Due to the highly specific nature of some companies and strange transaction patterns of others (utility companies, municipalities, large companies with foreign subsidiaries), a special whitelist is being implemented. Since all data is pseudo-anonymized, it is hard to almost impossible to reason about specific corner cases manually. Externally provided whitelist can be fully anonymized and used in two different scenarios. One can fully include whitelisted companies from calculations in anomaly detection algorithms or perform all the calculations on the whole dataset and only filter them out during presentation and manual exploration. The second option is additionally useful, as whitelisting can be elaborated and excluded but still viewed. An important example is whitelisting a utility company for having a large number of transactions from private accounts but still calculating and presenting risk scores for overseas transactions.

7 Summary

The screening tool is part of a comprehensive PAMLS platform, which enables automated data capture and automatic data quality controls. The screening tool accomplishes three specific goals, firstly it enables data acquisition and enrichment from different transactions’ data sources.

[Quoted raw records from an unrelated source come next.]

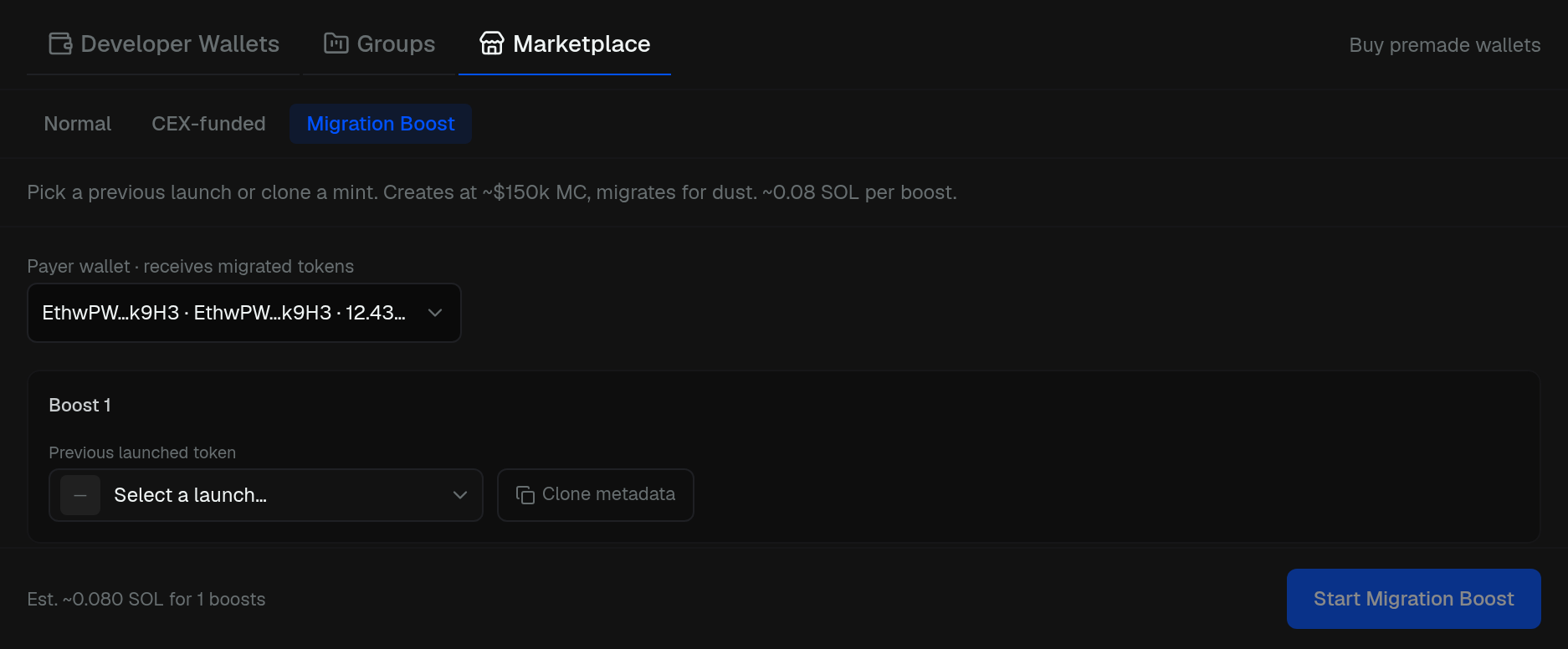Click the Boost 1 card header
Viewport: 1568px width, 649px height.
click(80, 406)
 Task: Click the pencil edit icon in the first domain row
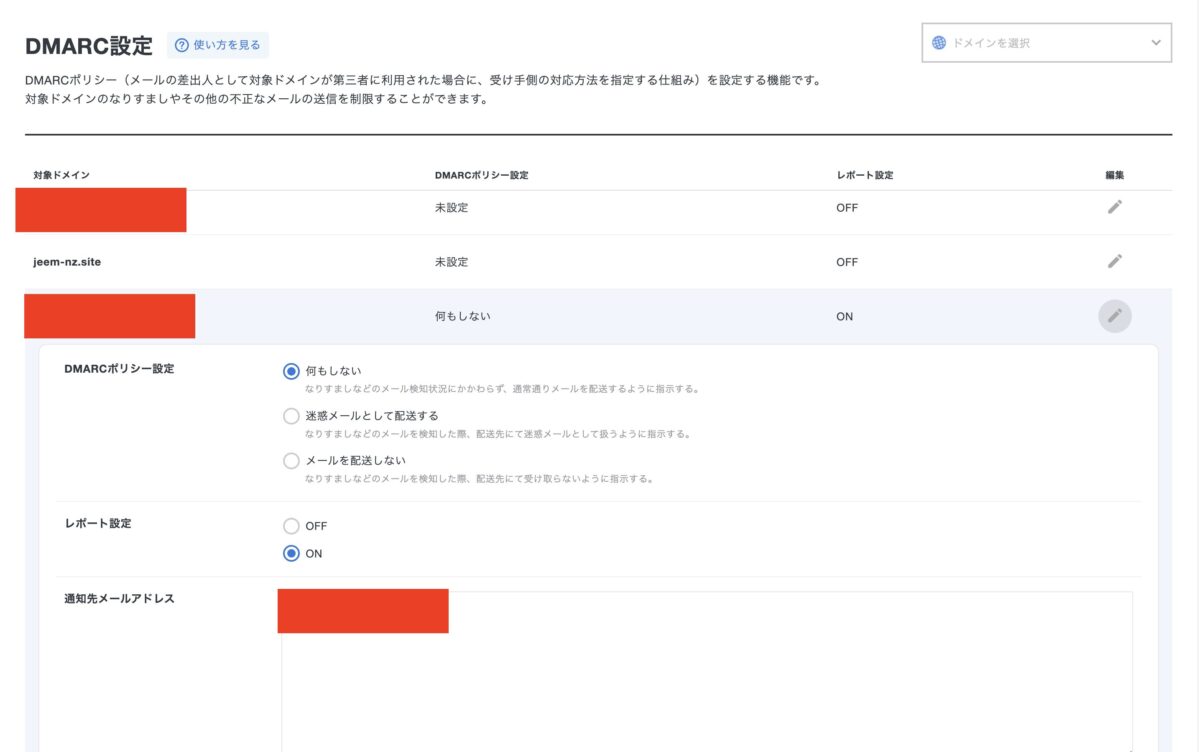point(1114,207)
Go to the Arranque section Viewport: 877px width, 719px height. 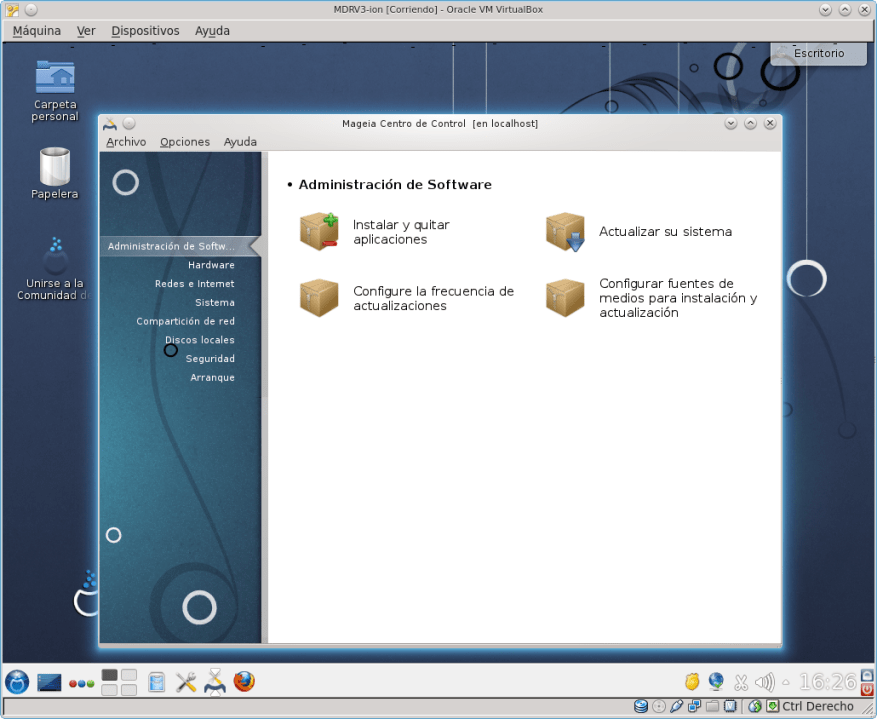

Secondly, the tool provides an automatic screening of pre-known transaction patterns that are potentially suspicious and finally allows a supervisory authority to investigate the enriched transaction space and discover new potentially suspicious patterns in order to detect the inherent risk of the financial institutions and apply the commensurate level of the supervision. The PAMLS platform is intended for big data processing and detection of potentially risky transaction patterns. The screening tool is one of the tools in PAMLS and enables the mapping of enriched transactional data sources into the space of graphs, where the use of parameterized queries easily maps risk typology into graph topologies and thus human-friendly investigation and pattern recognition. The tool is still in the development phase and will need to be further validated by domain experts. The need for similar solutions is evident both at the level of individual financial institutions and supervisory authorities.